Mais pour le directeur du Centre culturel d'Hargeisa, Jama Musse Jama, “le jeune État a atteint un plafond et ne pourra pas faire beaucoup plus sans reconnaissance internationale”. “Le Somaliland a coché toutes les cases demandées par la communauté internationale pour être un État reconnu”, affirme-t-il. Environ 75% des Somalilandais ont moins de 30 ans et n'ont jamais connu le Somaliland autrement que comme un territoire indépendant. Une réunification avec la Somalie semble donc impensable. Des milliers d'entre eux sortent chaque année diplômés des universités du Somaliland, mais ne trouvent personne pour les embaucher, admettent les autorités, qui déplorent une fuite des cerveaux. Les jeunes disent : “J'ai besoin de plus que la paix, j'ai besoin d'espoir, j'ai besoin d'un emploi, j'ai besoin de développement”, explique M. Musse. 
 
Une question de temps 

Les autorités reconnaissent le fort taux de chômage, mais préfèrent mettre en avant les progrès démocratiques, particulièrement les dernières législatives en mai, organisées avec beaucoup de retard, mais pacifiques et remportées par l'opposition. Un bémol: aucune femme n'a été élue. “Je préfère mon identité et ma dignité aux dollars et à la soumission”, explique Saeed Shukri, fondateur du seul musée du Somaliland et ancien combattant anti-Barre. Représentant des autorités du Somaliland à Washington, Bashir Goth, estime que l'Occident est réticent à reconnaître officiellement son pays, avant qu'un pays africain ne le fasse, mais que le soutien augmente. 

“C'est une question de temps”, assure-t-il, même si les cas de l'Érythrée et du Soudan du Sud, dont les sécessions respectivement de l'Éthiopie et du Soudan ont débouché l'une sur une dictature ultrarépressive, l'autre sur une guerre civile sanglante, ne plaident pas la cause du Somaliland. 
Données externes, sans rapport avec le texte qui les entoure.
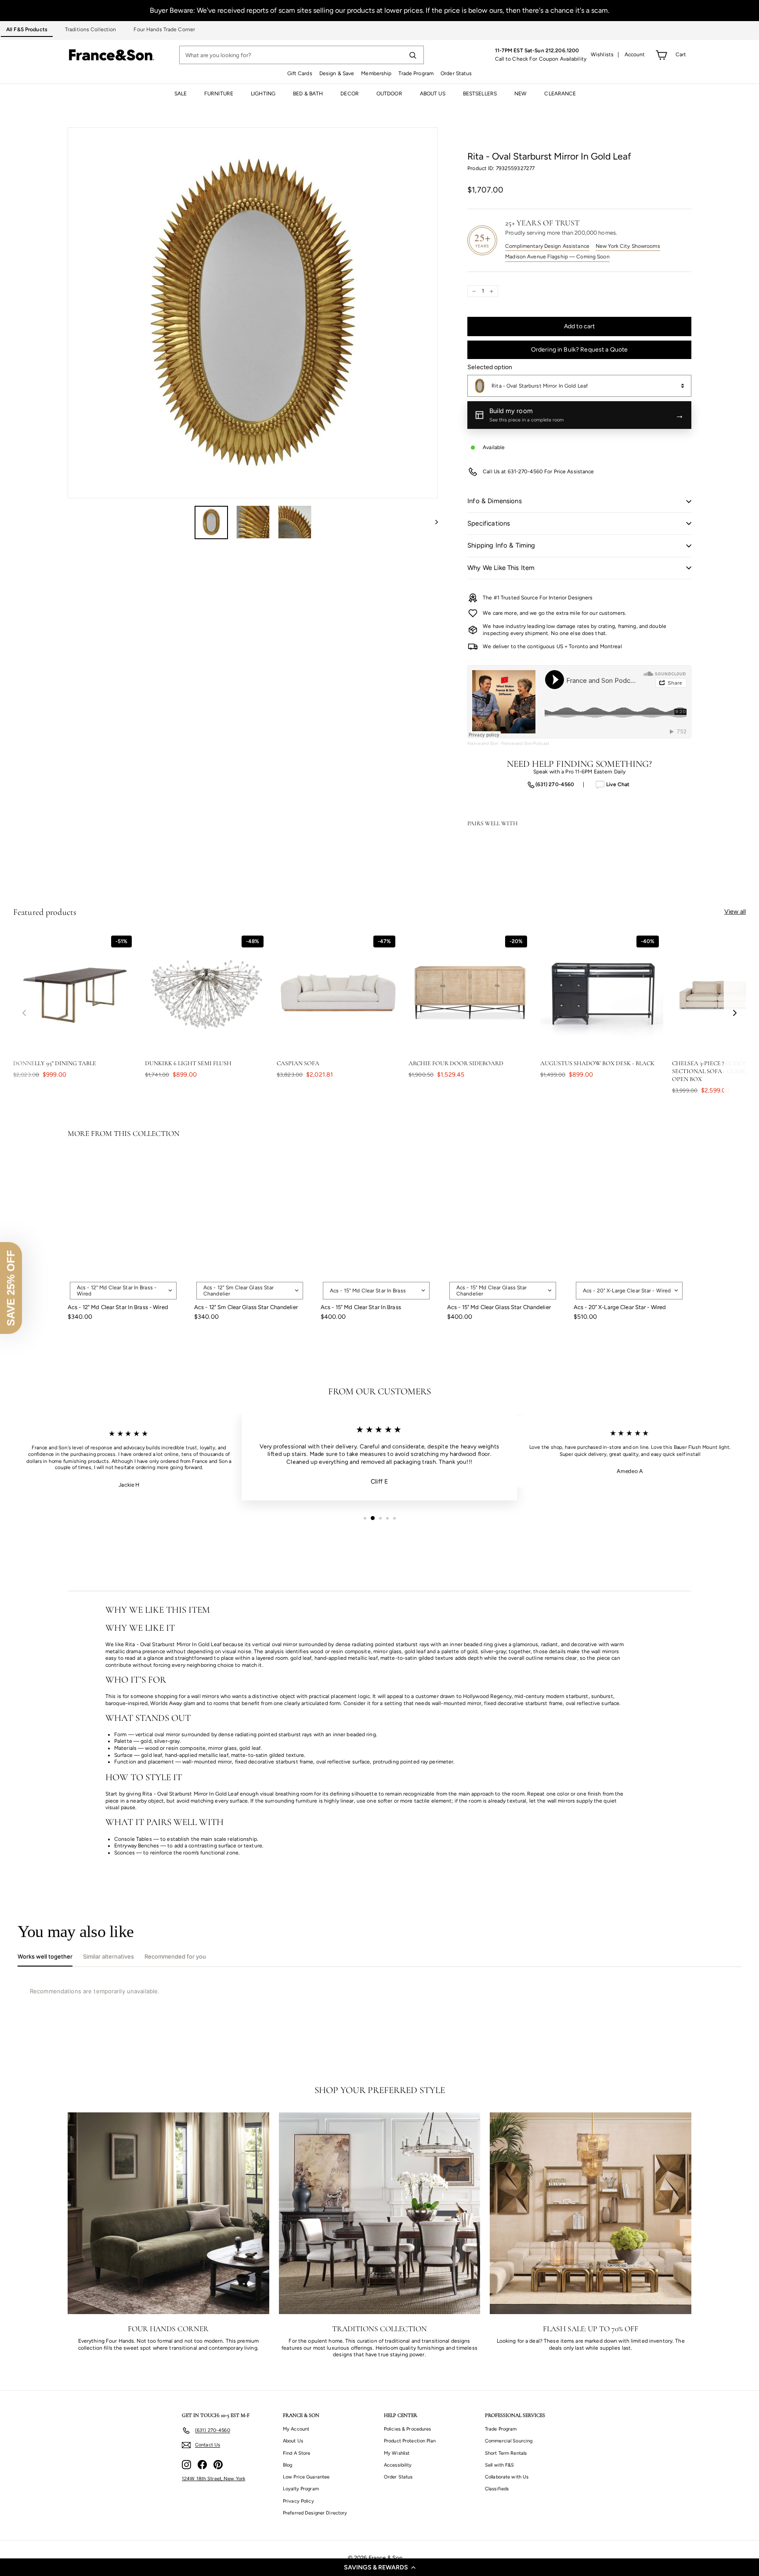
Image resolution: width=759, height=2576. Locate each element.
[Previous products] (24, 1013)
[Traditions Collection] (380, 2213)
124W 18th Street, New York (213, 2479)
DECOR (349, 94)
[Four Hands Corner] (168, 2213)
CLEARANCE (560, 94)
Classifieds (497, 2489)
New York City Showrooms (628, 246)
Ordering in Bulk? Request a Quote (579, 349)
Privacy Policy (298, 2501)
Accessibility (398, 2465)
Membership (376, 73)
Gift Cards (299, 73)
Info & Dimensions (494, 501)
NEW (520, 94)
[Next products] (735, 1013)
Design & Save (336, 73)
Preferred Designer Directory (315, 2513)
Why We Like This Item (501, 568)
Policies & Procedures (407, 2429)
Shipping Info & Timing (501, 545)
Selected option (489, 367)
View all (735, 911)
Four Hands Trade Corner (164, 29)
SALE (180, 94)
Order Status (456, 73)
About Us (293, 2441)
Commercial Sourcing (508, 2441)
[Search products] (412, 55)
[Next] (432, 522)
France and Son (482, 743)
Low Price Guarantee (306, 2477)
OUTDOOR (389, 94)
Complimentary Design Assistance (547, 246)
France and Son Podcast (525, 743)
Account (635, 54)
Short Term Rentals (506, 2453)
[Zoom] (252, 312)
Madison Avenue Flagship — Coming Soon (557, 257)
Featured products (44, 912)
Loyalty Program (301, 2489)
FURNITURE (218, 94)
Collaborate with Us (506, 2477)
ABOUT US (432, 94)
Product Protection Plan (410, 2441)
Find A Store (296, 2453)
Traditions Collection (90, 29)
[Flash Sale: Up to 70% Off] (590, 2213)
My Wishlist (396, 2453)
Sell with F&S (499, 2465)
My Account (296, 2429)
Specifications (488, 523)
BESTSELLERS (480, 94)
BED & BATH (308, 94)
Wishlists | (605, 54)
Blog (287, 2465)
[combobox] (579, 386)
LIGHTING (263, 94)
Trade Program (416, 73)
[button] (379, 2567)
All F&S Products (26, 29)
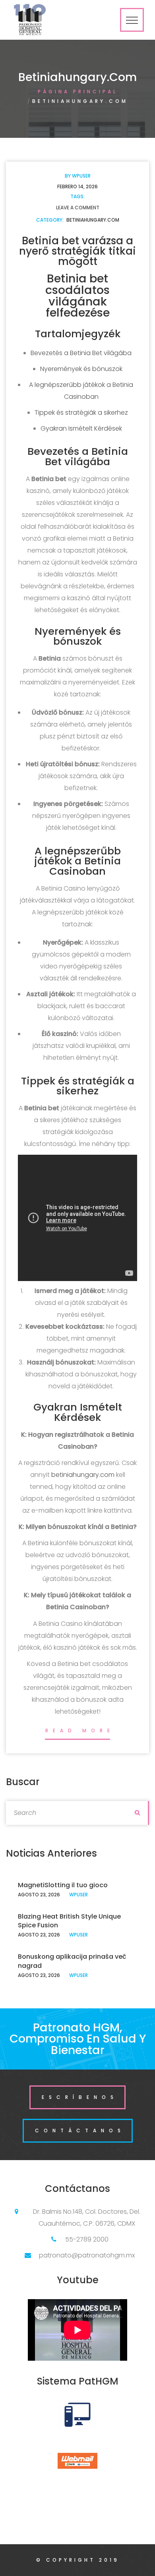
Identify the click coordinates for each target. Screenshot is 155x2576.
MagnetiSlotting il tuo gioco (63, 1885)
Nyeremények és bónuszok (81, 368)
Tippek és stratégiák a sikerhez (81, 412)
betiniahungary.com (92, 220)
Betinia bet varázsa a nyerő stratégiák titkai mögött (77, 251)
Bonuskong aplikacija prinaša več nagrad (72, 1961)
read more (79, 1730)
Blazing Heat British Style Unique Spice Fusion (69, 1921)
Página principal (78, 91)
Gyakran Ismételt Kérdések (81, 428)
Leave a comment (77, 207)
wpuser (81, 175)
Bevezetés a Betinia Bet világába (81, 353)
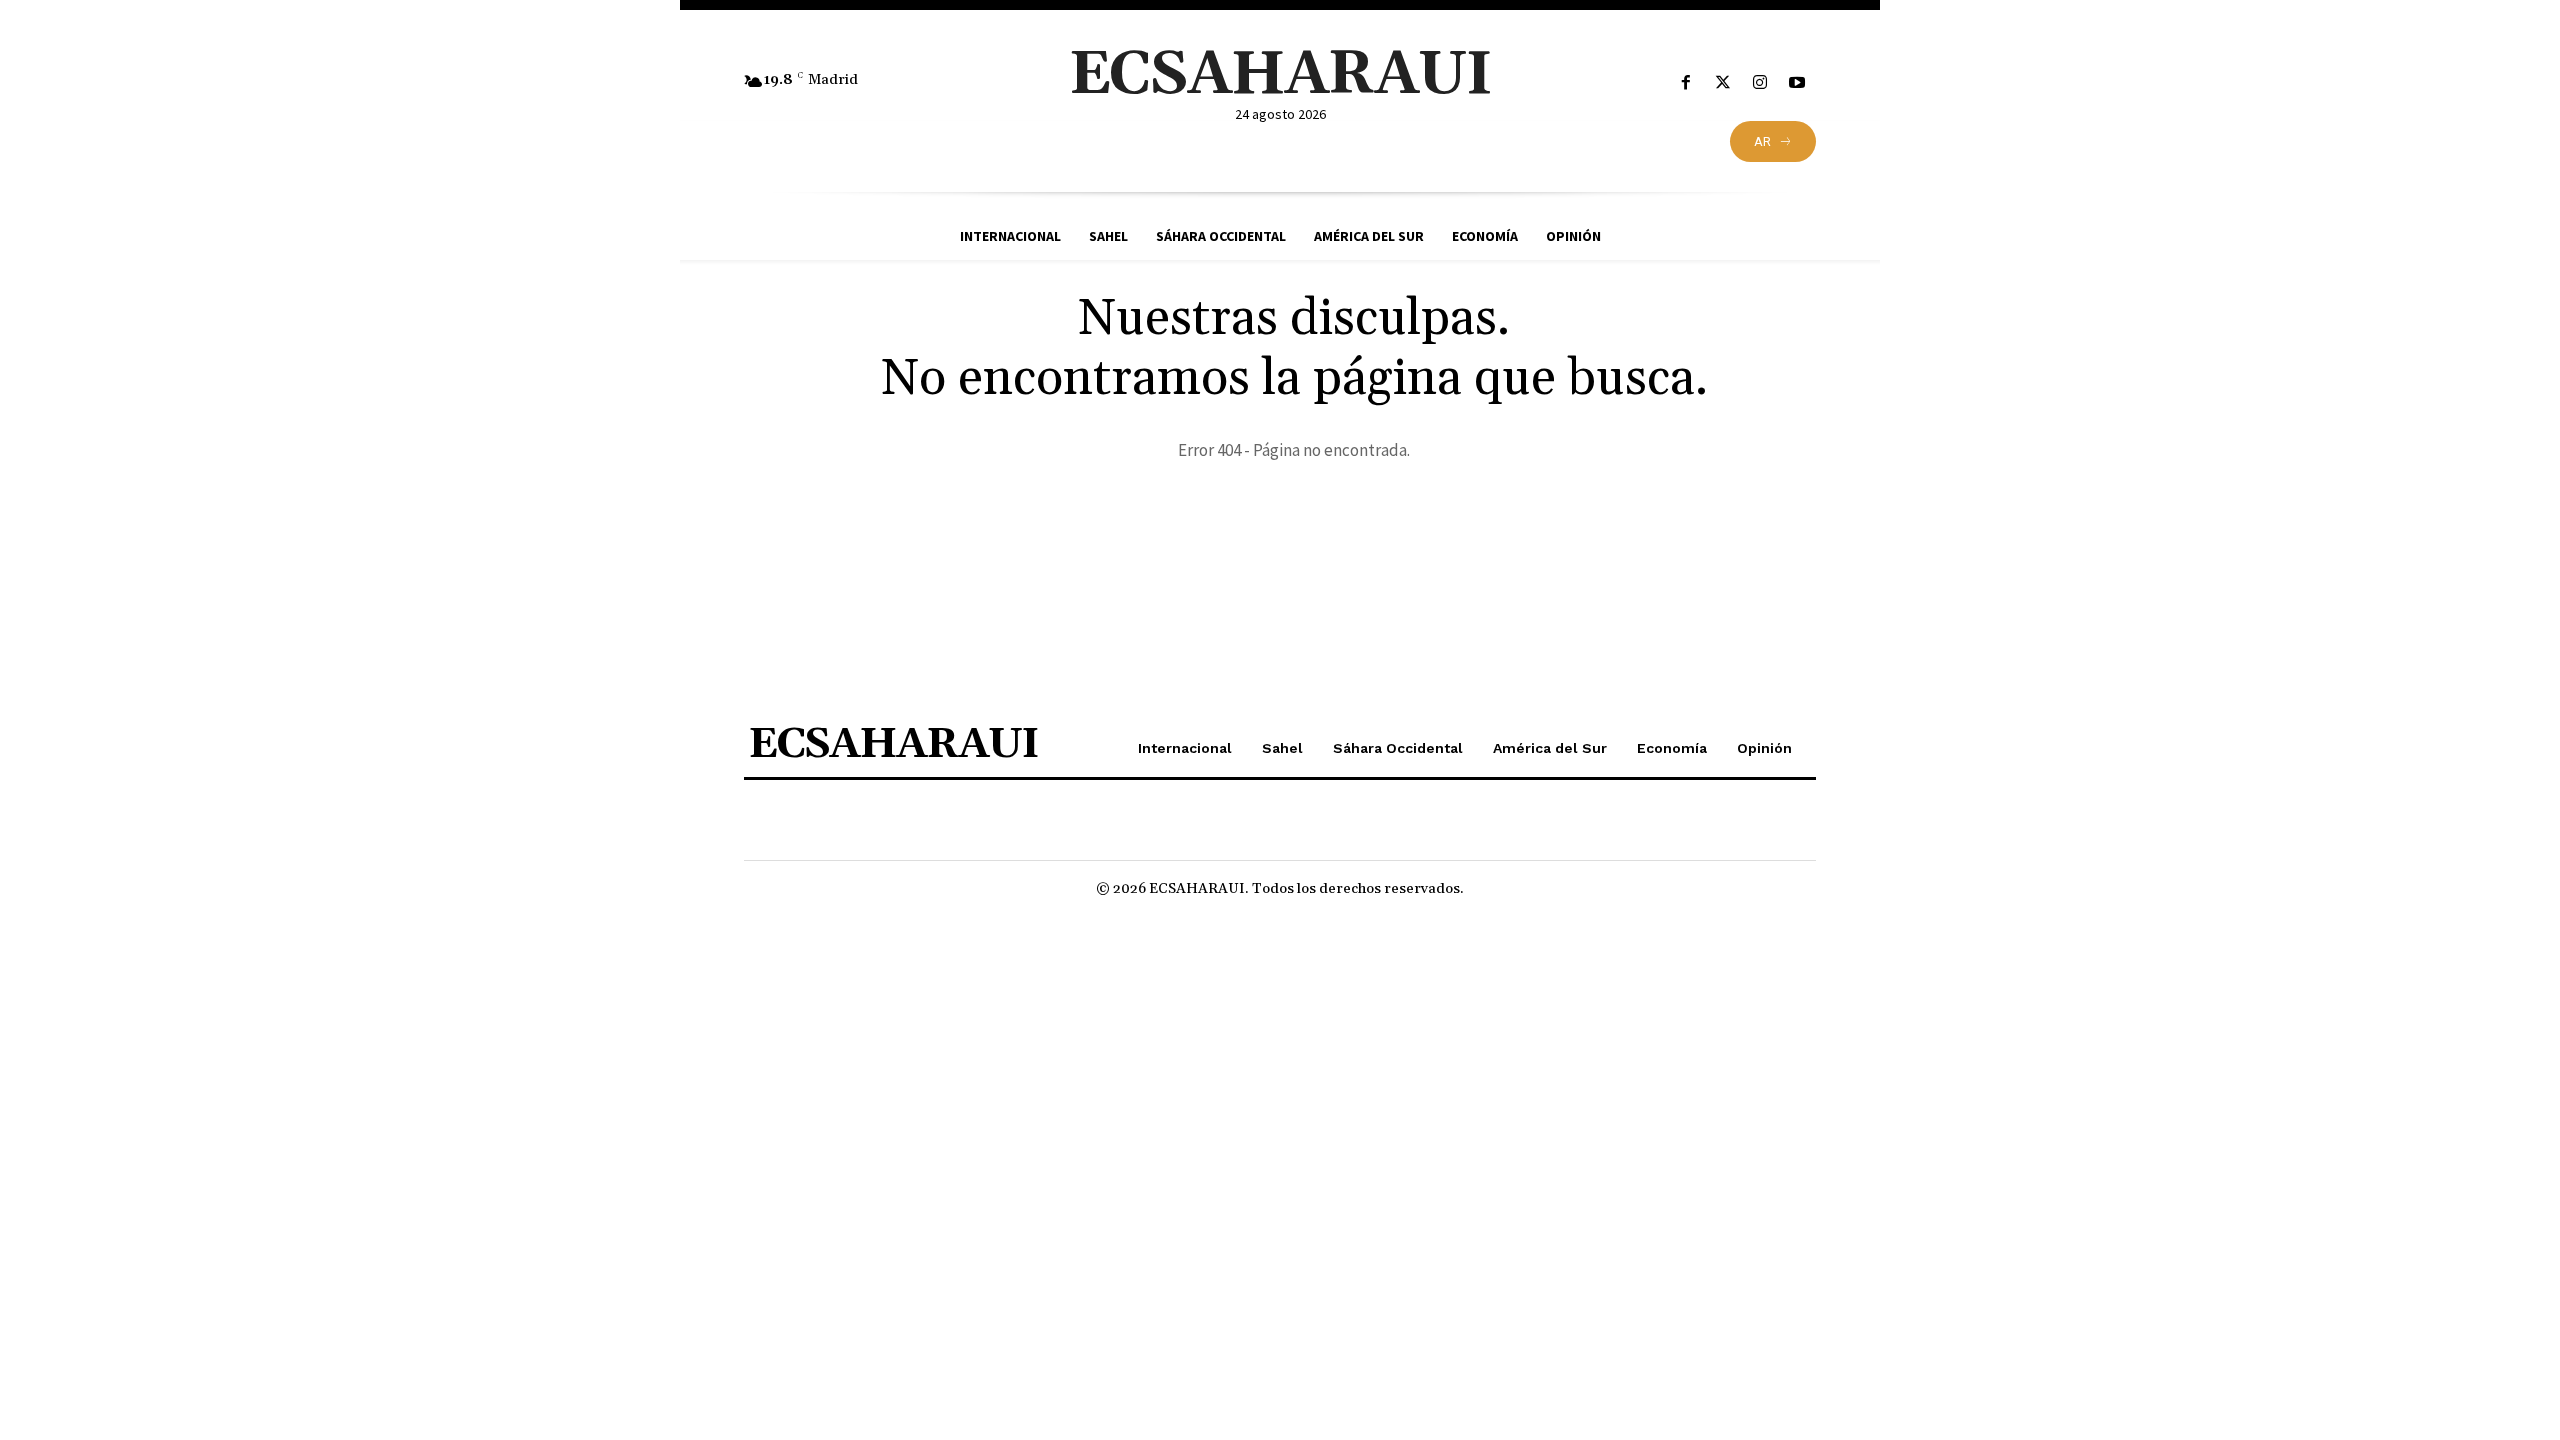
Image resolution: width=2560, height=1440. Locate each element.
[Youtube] (1797, 83)
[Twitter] (1722, 83)
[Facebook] (1685, 83)
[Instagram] (1760, 83)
Côté économie, le gouvernement espère qu'un contrat de 442 millions de dollars signé avec une entreprise basée à Dubaï pour développer le port de Berbera attirera d'autres investisseurs et créera des emplois. À Hargeisa, Ihsan Ahmed Abdullahi, 23 ans, reste optimiste: “Notre pays évolue lentement, mais sûrement (...) on voit désormais des femmes à des hautes fonctions au sein du gouvernement”, glisse-t-elle. “J'espère avoir un jour un emploi et contribuer à construire le Somaliland”.